### Problem description
Tally up the lines below with "computer" in them. Answer with the number only.
* * *
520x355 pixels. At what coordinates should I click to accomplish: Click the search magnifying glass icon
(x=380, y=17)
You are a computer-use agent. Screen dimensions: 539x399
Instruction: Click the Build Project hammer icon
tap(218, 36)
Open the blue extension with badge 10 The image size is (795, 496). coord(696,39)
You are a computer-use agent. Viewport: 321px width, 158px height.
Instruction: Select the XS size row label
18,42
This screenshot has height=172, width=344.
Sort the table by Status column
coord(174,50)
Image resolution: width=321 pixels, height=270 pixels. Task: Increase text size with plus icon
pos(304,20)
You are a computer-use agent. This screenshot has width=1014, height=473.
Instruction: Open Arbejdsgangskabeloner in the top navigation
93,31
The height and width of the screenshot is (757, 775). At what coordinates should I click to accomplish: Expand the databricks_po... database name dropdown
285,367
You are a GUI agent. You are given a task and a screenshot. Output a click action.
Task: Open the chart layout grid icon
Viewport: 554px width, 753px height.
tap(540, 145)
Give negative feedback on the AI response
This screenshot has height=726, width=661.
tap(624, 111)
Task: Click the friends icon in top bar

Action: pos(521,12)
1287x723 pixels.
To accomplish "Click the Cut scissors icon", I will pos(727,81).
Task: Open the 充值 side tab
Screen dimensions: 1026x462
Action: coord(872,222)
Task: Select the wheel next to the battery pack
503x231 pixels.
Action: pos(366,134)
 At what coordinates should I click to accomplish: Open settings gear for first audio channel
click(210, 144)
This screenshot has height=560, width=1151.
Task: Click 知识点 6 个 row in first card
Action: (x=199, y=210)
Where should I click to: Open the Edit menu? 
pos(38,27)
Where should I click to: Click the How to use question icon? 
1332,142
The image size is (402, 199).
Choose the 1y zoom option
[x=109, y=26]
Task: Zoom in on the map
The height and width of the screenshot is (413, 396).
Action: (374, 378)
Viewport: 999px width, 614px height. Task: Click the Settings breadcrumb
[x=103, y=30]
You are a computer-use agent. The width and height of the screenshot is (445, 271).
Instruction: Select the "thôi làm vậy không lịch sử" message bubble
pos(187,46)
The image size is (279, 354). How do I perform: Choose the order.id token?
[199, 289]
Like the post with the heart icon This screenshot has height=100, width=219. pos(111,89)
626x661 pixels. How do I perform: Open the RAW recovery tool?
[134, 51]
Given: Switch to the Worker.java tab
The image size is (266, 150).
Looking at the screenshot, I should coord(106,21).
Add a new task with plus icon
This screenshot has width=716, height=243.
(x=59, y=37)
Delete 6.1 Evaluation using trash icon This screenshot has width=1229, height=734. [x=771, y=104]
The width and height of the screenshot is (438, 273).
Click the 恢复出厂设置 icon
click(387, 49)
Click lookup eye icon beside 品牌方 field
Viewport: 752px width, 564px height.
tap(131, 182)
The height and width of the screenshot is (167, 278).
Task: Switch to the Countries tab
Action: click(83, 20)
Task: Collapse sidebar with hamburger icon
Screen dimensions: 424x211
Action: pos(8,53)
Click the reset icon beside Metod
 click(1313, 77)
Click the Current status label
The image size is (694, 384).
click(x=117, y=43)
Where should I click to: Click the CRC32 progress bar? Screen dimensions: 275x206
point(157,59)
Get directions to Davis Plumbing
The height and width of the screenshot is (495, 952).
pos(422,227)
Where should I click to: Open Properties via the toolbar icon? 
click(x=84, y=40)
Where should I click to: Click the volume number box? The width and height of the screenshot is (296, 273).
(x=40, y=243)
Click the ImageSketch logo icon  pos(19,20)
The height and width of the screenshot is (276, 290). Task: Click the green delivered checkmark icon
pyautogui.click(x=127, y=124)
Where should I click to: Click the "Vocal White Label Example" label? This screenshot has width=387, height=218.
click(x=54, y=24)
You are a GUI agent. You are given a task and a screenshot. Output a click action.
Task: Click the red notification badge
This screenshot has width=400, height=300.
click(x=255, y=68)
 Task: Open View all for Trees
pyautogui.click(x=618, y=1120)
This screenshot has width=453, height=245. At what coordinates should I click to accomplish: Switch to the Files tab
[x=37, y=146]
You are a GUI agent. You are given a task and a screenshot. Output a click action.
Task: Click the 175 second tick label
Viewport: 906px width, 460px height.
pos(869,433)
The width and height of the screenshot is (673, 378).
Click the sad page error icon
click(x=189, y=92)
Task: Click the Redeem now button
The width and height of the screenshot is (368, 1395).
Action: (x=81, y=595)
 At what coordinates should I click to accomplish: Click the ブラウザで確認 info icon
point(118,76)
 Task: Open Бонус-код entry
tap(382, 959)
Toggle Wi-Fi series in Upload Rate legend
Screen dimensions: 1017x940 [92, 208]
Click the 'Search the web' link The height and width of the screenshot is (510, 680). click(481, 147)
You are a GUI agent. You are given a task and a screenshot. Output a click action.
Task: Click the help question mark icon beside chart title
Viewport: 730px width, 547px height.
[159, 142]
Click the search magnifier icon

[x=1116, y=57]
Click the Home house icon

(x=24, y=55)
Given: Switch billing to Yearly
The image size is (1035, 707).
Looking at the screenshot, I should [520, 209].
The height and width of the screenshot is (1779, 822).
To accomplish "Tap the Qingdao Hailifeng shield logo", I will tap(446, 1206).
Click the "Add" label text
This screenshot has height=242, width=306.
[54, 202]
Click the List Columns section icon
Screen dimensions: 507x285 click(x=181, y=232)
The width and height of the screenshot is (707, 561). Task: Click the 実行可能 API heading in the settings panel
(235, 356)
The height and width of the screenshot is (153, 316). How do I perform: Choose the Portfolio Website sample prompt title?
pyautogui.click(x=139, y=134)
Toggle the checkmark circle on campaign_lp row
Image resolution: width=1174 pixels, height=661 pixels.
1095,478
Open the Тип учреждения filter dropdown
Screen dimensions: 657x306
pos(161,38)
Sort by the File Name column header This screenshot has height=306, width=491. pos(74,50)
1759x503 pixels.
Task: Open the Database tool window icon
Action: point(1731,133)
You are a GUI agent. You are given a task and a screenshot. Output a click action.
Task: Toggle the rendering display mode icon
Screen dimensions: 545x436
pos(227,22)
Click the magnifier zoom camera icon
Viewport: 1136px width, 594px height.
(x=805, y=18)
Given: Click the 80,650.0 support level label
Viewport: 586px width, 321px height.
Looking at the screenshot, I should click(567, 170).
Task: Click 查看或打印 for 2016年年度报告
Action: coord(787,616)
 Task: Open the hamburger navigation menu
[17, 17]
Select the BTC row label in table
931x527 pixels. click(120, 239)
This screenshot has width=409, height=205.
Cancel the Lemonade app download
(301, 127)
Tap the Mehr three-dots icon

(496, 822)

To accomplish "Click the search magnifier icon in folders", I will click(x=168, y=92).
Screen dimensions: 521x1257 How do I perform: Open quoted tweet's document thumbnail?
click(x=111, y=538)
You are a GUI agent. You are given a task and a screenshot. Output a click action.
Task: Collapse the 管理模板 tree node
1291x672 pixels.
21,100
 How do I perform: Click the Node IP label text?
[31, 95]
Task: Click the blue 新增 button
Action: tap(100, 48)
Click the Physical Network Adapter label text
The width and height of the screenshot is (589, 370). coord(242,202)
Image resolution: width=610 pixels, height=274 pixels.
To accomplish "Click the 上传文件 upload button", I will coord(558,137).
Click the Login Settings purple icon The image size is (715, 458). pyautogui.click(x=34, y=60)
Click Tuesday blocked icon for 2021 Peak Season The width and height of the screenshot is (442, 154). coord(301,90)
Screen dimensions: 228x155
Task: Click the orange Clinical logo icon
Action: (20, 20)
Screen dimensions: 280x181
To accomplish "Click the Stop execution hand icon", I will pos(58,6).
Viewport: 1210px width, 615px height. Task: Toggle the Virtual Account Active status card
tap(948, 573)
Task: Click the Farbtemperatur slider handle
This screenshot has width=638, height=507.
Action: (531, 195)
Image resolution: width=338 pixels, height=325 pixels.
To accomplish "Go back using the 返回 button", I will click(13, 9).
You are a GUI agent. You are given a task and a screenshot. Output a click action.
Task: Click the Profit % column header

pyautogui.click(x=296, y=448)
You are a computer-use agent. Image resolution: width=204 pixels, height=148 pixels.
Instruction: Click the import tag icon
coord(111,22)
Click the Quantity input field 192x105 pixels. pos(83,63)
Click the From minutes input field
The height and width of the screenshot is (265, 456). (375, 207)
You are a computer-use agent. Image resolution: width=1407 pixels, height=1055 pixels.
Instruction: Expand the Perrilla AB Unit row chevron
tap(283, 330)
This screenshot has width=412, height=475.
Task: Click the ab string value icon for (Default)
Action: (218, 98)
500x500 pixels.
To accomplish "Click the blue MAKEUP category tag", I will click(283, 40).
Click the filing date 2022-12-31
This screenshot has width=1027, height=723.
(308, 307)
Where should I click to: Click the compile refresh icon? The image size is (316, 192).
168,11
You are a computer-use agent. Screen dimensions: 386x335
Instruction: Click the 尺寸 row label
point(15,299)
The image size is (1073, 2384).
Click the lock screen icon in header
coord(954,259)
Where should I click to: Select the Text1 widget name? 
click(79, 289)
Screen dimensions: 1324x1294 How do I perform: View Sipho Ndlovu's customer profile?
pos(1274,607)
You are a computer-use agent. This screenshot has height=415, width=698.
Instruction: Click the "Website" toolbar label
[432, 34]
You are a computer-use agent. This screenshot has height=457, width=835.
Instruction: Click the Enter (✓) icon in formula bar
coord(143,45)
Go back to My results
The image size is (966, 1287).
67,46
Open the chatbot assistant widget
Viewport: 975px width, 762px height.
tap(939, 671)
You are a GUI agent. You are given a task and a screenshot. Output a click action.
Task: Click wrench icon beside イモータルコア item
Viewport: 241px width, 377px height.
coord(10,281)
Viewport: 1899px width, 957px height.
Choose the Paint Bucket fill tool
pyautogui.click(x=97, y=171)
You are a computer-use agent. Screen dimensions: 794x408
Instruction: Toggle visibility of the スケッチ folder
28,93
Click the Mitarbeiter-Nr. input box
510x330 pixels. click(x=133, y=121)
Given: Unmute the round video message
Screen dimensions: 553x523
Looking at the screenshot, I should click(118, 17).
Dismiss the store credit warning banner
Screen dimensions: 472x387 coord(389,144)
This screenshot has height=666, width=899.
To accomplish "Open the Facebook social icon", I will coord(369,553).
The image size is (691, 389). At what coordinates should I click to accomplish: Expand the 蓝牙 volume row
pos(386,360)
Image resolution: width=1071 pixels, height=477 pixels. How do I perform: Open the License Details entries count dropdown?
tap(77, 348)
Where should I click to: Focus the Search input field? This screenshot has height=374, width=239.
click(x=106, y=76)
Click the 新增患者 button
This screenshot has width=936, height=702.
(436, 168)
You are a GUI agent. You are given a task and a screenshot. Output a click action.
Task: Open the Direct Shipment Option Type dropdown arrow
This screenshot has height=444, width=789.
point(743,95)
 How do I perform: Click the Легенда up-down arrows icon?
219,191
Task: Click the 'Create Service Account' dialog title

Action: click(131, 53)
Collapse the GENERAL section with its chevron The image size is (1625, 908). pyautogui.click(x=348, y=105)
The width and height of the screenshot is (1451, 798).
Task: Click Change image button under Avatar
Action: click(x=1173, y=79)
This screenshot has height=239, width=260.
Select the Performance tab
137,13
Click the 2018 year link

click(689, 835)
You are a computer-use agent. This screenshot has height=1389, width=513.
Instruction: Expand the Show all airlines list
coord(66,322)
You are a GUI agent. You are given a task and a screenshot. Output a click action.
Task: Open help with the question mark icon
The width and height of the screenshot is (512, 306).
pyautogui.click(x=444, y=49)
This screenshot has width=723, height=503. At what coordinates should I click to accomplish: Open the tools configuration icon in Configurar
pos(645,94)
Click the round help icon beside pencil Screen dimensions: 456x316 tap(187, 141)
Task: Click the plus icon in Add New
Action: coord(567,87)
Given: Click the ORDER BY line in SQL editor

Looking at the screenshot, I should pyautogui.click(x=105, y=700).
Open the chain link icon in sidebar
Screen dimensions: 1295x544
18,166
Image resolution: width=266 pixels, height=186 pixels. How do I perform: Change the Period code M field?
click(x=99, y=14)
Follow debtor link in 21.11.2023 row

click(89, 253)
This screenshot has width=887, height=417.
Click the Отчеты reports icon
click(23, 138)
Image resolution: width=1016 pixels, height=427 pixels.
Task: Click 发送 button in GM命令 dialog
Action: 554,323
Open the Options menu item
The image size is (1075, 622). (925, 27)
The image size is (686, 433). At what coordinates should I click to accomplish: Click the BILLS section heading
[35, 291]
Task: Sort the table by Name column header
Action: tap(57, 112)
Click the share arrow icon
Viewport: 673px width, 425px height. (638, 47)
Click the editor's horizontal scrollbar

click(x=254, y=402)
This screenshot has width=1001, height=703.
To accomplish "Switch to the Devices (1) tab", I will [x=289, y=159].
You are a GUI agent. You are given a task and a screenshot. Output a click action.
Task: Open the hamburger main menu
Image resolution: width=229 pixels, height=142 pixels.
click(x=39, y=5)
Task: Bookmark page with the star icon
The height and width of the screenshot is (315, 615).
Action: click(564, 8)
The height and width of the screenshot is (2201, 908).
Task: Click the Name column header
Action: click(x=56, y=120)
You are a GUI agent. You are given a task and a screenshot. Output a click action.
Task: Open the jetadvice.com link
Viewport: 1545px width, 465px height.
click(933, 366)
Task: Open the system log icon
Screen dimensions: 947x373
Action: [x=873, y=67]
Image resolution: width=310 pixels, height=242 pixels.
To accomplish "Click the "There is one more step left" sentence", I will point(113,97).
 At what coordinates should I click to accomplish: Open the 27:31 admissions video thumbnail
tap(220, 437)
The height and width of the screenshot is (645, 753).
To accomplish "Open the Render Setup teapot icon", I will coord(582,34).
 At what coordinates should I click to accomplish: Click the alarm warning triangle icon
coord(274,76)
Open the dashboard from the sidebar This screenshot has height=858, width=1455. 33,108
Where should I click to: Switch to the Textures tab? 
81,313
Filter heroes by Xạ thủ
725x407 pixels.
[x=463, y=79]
* * *
### Response
11